Prompt
Continue the text about the album Cliché (Hush Hush) from its final sentence.

Quoted text
Cliché (Hush Hush) is the reissue of Romanian recording artist Alexandra Stan's debut studio album, Saxobeats (2011). It was released for digital download on 2 October 2013 through Maan Studio; its deluxe edition was made available for digital and physical consumption on 23 October 2013 by Victor Entertainment. The record premiered following an alleged physical altercation with her former manager Marcel Prodan, which resulted in Stan taking a break from her career. Along with Andrei Nemirschi and Marcian Alin Soare, Prodan has written and produced nearly all the songs on Cliché (Hush Hush).

Being Stan's last activity with Prodan's label, the reissue additionally features three songs—"Lemonade", "Cliché (Hush Hush)" and "All My People"—which were released worldwide as singles, as intended for her second studio album. While "Lemonade" was certified Gold by the Federation of the Italian Music Industry (FIMI), the latter songs were moderately successful in Italy and Japan. Commercially, Cliché (Hush Hush) peaked at number fifty-three on the Oricon Albums Chart, having sold over 6,100 copies there.

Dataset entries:
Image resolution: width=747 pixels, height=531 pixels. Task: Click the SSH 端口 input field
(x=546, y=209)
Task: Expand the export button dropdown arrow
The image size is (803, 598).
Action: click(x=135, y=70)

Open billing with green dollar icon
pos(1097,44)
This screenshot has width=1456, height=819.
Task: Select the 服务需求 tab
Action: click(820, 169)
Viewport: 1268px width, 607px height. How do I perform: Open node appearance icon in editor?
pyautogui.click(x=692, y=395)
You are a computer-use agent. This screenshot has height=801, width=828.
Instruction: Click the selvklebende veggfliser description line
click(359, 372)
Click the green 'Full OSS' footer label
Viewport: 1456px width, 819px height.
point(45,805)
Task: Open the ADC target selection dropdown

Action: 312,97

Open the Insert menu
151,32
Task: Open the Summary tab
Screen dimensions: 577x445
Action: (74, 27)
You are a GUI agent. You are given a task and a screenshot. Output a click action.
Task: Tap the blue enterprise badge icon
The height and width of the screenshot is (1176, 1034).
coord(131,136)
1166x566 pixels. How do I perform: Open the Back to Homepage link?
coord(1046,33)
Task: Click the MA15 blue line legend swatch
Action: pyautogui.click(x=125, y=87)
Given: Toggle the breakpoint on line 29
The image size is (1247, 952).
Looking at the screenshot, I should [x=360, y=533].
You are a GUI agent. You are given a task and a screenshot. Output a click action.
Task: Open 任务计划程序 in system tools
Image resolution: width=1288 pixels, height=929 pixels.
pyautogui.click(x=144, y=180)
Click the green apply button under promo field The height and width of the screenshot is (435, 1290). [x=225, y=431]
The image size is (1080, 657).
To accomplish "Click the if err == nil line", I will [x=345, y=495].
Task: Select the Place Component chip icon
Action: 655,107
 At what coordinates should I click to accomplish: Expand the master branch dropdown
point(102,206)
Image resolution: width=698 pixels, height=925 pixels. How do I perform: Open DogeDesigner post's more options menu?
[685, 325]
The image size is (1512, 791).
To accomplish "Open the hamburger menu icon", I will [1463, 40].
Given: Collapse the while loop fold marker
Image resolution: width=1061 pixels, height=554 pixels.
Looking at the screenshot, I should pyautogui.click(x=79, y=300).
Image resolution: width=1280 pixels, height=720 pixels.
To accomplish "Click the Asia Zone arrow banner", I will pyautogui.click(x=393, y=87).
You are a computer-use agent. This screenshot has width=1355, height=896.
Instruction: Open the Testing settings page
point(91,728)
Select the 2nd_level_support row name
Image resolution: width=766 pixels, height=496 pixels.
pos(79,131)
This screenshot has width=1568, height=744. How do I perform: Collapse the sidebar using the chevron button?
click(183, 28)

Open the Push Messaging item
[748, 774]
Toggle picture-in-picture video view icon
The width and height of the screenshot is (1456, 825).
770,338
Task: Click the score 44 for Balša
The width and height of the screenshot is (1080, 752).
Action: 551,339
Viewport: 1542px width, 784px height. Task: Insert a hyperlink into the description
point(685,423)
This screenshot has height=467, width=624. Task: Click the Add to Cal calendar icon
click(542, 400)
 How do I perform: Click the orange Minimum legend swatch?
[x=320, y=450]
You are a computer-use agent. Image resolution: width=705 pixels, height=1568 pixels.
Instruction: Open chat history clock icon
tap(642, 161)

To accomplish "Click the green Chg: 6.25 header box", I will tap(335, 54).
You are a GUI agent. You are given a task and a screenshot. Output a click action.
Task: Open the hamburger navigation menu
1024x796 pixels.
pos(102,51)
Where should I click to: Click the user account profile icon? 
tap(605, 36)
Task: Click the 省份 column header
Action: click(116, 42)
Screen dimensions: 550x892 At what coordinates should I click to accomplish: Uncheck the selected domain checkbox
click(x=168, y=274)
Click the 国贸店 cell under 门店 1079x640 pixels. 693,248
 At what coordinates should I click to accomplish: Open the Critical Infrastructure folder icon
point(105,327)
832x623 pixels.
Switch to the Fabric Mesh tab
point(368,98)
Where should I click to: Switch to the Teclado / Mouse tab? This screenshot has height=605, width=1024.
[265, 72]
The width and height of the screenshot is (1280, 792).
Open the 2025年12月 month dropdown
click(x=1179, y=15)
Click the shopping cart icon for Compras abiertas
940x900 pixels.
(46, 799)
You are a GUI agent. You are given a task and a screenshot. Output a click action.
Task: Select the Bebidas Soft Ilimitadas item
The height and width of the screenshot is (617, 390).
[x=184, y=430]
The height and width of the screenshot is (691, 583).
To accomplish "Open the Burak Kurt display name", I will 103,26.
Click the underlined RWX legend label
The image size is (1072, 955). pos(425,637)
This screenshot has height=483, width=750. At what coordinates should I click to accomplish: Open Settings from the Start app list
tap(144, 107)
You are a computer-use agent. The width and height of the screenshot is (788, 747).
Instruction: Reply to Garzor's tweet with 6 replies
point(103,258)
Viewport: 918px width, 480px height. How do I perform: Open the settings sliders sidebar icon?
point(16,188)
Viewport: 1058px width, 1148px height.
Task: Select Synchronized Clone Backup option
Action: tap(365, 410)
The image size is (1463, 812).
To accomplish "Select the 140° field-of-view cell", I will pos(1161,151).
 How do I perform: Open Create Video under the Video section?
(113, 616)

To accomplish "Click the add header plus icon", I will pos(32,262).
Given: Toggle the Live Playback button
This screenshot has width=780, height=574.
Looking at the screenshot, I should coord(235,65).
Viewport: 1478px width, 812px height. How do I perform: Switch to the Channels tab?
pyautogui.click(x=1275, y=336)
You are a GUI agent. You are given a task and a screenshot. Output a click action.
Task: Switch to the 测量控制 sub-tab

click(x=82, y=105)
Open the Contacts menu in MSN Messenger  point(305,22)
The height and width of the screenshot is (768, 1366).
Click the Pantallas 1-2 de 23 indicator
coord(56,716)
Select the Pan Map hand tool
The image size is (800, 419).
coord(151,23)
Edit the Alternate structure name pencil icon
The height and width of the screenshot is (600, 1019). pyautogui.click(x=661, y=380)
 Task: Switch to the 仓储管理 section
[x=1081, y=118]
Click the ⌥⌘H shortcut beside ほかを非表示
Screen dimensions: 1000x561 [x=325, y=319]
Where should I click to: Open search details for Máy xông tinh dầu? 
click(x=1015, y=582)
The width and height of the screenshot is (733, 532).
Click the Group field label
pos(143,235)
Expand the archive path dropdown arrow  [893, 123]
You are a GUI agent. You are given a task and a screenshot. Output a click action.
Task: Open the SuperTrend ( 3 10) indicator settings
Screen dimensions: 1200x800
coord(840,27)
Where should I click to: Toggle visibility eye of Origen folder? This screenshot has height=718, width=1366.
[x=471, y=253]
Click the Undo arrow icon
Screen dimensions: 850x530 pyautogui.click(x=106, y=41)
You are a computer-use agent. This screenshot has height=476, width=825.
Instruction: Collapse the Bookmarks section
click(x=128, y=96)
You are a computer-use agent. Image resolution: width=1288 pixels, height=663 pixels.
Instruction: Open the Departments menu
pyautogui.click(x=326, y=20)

Task answer
Background and release

Alexandra Stan's second studio album was delayed following an alleged physical altercation with her former manager Marcel Prodan. Stan accused him of physically attacking and blackmailing her; she also appeared injured on Romanian television. Due to this, the singer eventually decided to take a break from her career. Meanwhile, Cliché (Hush Hush), her last activity under Prodan's label—Maan Studio—was made available for consumption in Japan on 2 October 2013; a deluxe version of the record was released on 23 October 2013. It serves as a reissue of Saxobeats (2011), additionally containing three new songs—"Lemonade", "Cliché (Hush Hush)" and "All My People"—which were previously released as singles and were intended for her second studio album. The physical edition of the record is packaged in an obi-stripped jewel case, whose booklet features the cover art of Saxobeats on its back and lyrics in Japanese.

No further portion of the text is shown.